For a brief shining moment a few years ago, I held out some hope for the book chain. After years of terrible decisions on its digital strategy ("powered by Amazon" -- really?), it started issuing mobile coupons. Not having to worry about printing out the regular 20%, 30%, 40% off e-mail coupons escalated my already profligate book buying habits. Borders' were the first mobile coupons I ever used, in fact. This practice lasted less than a year, however. I had been hoping it signaled an upgraded mobile model that finally might challenge Barnes & Noble and Amazon's dominance. None was forthcoming.
I can't even recall how many times I used both Amazon and B&N apps and mobile Web sites to get more information about a book on Borders' shelves, find a better price and order it on the spot from one or the other e-store. The company tried for a while to compensate by offering free shipping for anything that was not in stock. The sheer fecklessness of the digital strategies signaled their doom. "These guys are toast," I used to say to my wife every time I used a rival app. "This is close to retail malfeasance."
Let this be a lesson to any retailer in just about any segment. Your customers are talking directly to your competitors in your own aisles. If you can't give them a good reason to access your mobile Web site or you brand's app when they are in your store before all others, you deserve to lose them.
The book industry showed signs of life in 2010 despite the carnage at brick and mortar. According to BookStats, revenue actually went up for the year by 5.6%, with a 4.1% rise in book sales. For the year 114 million e-books were sold, comprising 6.4% of the market, The New York Times is reporting.
I think the beauty of mobile is that it enhances book browsing and buying in multiple ways for different audiences. The friend who alerted me to the Borders clearance has been reading Russian novels on his BlackBerry and now Android for years. I can't do that myself, and even have trouble sticking with an e-cook on an iPad. But the digital bookstores on devices are superb sampling mechanisms for me. I have downloaded early pages of several novels and histories from Apple's e-bookstore, which convinced me to order the hard copy via Amazon or B&N. Even e-stores run the risk of having customers hijacked.

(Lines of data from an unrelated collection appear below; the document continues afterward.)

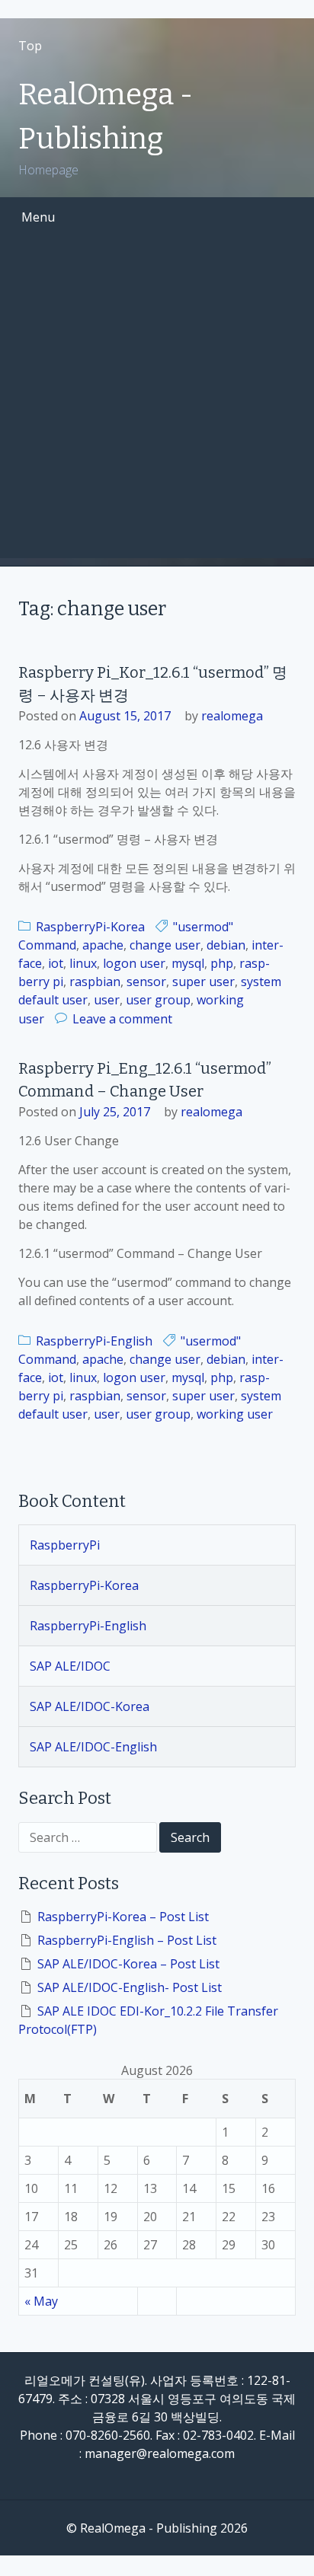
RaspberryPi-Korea (90, 926)
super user (203, 981)
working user (235, 1414)
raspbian (94, 981)
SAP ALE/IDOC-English (93, 1746)
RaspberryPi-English (94, 1341)
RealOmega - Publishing (105, 116)
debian (226, 945)
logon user (134, 963)
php (221, 963)
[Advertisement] (157, 401)
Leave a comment (122, 1018)
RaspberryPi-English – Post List (126, 1940)
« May (41, 2301)
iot (55, 963)
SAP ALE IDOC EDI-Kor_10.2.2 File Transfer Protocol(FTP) (148, 2020)
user (107, 999)
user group (158, 999)
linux (83, 963)
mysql (187, 963)
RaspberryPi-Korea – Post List (123, 1916)
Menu (38, 217)
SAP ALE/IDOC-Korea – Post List (128, 1963)
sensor (146, 981)
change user (165, 945)
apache (102, 945)
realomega (232, 715)
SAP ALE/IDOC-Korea (89, 1706)
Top (30, 45)
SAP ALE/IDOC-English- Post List (129, 1987)
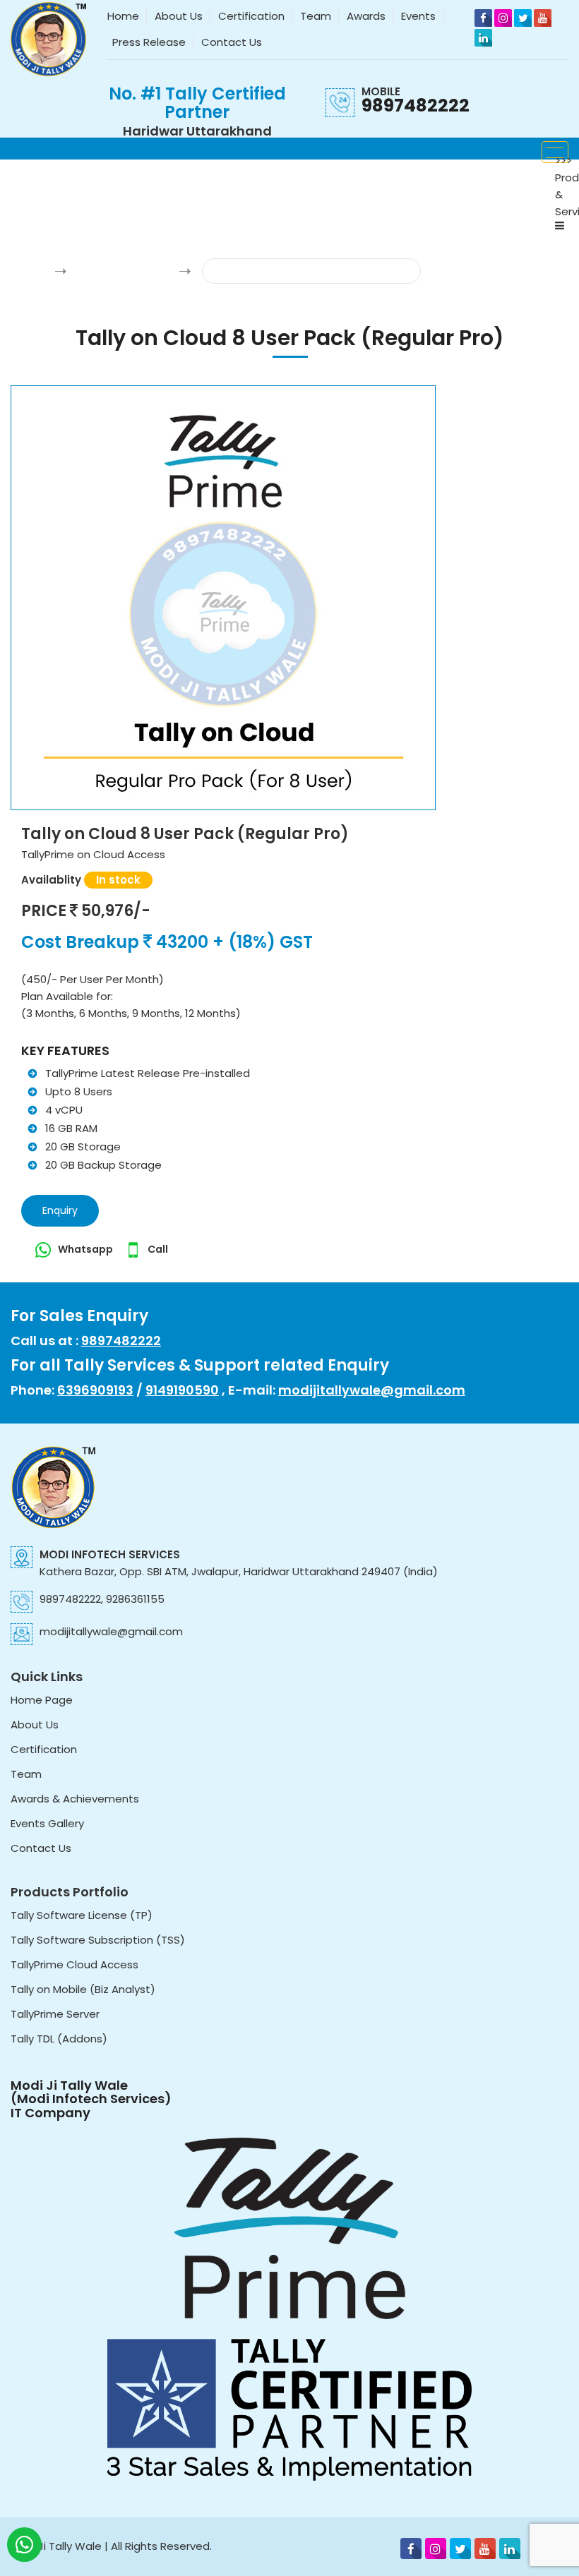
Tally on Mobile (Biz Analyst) (83, 1989)
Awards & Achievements (75, 1798)
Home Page (42, 1699)
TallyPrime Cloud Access (74, 1964)
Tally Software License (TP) (82, 1915)
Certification (251, 15)
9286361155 (135, 1598)
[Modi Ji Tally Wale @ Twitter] (523, 18)
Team (315, 15)
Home (123, 15)
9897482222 (416, 105)
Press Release (149, 42)
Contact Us (231, 42)
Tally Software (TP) (122, 270)
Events (418, 15)
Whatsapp (86, 1249)
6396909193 (95, 1390)
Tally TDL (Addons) (59, 2038)
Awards (366, 15)
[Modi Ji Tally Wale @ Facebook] (483, 18)
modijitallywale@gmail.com (371, 1390)
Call (158, 1249)
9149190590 (182, 1390)
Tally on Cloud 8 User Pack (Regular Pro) (310, 270)
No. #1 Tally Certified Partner (197, 103)
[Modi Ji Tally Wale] (48, 37)
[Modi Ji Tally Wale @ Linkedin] (483, 38)
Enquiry (60, 1210)
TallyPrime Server (55, 2013)
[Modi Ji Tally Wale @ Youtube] (542, 18)
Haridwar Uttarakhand (197, 131)
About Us (179, 15)
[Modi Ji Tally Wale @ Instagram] (503, 18)
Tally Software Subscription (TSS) (98, 1939)
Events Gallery (47, 1823)
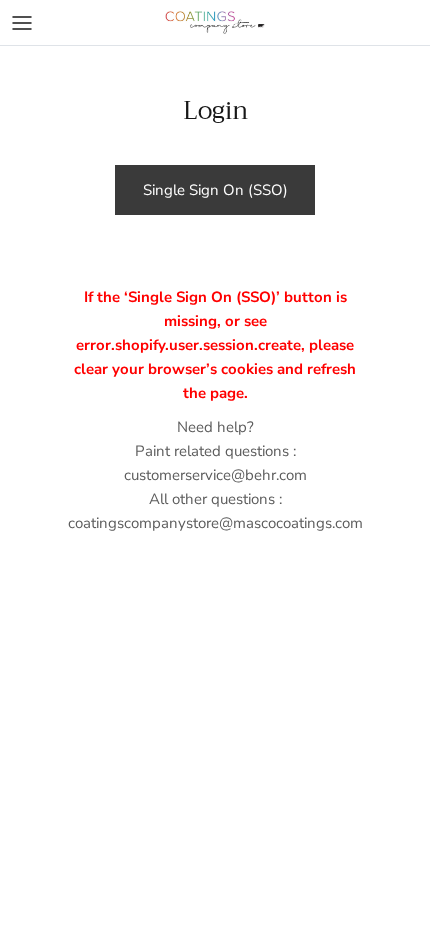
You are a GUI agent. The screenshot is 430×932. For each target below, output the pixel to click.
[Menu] (22, 23)
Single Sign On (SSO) (215, 190)
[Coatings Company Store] (215, 22)
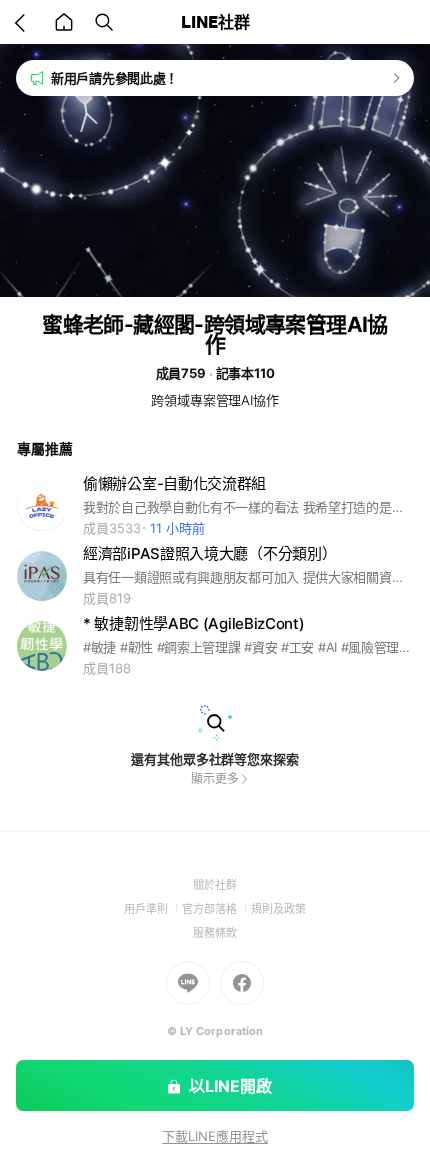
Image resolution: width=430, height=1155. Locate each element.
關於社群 (215, 885)
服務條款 (215, 933)
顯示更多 (215, 778)
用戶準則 (153, 909)
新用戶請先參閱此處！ (114, 78)
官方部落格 (216, 909)
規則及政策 (278, 909)
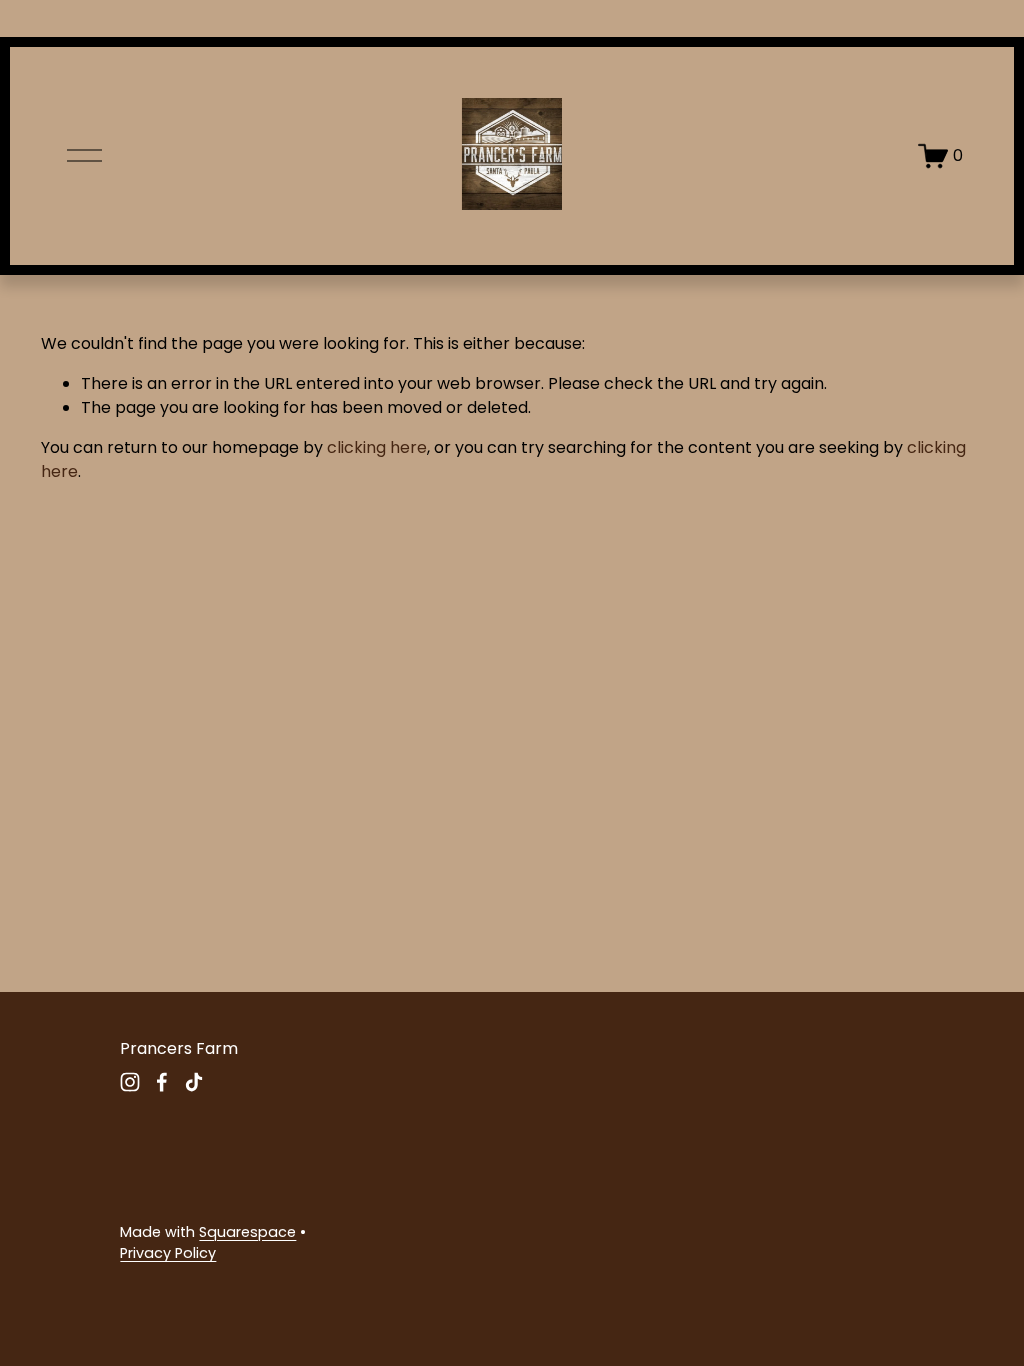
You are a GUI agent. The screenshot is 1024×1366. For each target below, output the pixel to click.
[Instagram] (130, 1082)
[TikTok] (194, 1082)
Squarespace (247, 1232)
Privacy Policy (168, 1253)
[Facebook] (162, 1082)
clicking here (377, 447)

The enhanced and animated book is a fascinating development still looking for its breakthrough, in my opinion. The recent "Fantastic Flying Books of Mr. Morris Lessmore" is getting a ton of super-heated praise as the "future of the book." Well, I hope not. This well-meaning animated storybook on iPad follows Morris through a life dedicated to book reading. Apparently the fable was connected to Hurricane Katrina and the sight of books floating on flooded streets. The execution is pleasant enough, but most of the interactive elements of tapping and swiping at pages feel more gratuitous than engaging. The art work is of the predictable Dreamworks CGI style that is already becoming a tiresome convention of film animation.
Personally, I was more enthused and engrossed by "The Pedlar Lady of Gushing Cross," an earlier iPad book with a much more singular visual style that evoked a mood enhancing the experience of the story. Augmentation, enhancement -- these are really the key to making mobile matter. Personally, I think these are terms that direct us to think and work harder than the clichéd "added value."
A genuinely interesting approach both to enhancing book experiences and QR codes come from Melville House Publishing this week. The company has issued a series of hard copy novellas from classic authors, all of which happen to have the title "The Duel." Affixed to each is a QR code that kicks you over to what they call "Illumination Material," a downloadable document in epub and PDF formats that genuinely enhances the book. Using the QR code I received for Giacomo Casanova's "The Duel," I was able to download the epub into my iPhone's iBooks library, where I could navigate its hot links easily. The material includes illustrations, anecdotes about dueling and dueling sites, and passages from other great authors about Casanova and duels.
One can image this mobile format being used in a number of ways to augment or streamline the reading experience. In addition to commentary about a given book, imagine if the footnotes of a large non-fiction tome were available as a mobile piece that could be referenced on a device alongside the physical book. Navigating end notes in any text is a pain, and using mobile as a reading companion would not only offload the task to a device, but could also enhance the experience by linking to sources and multimedia. The digital revolution for books does not necessarily have to be contained in the ebook format. Devices can augment traditional reading in much the same way they can enrich shopping -- or anything, if we put our minds to it.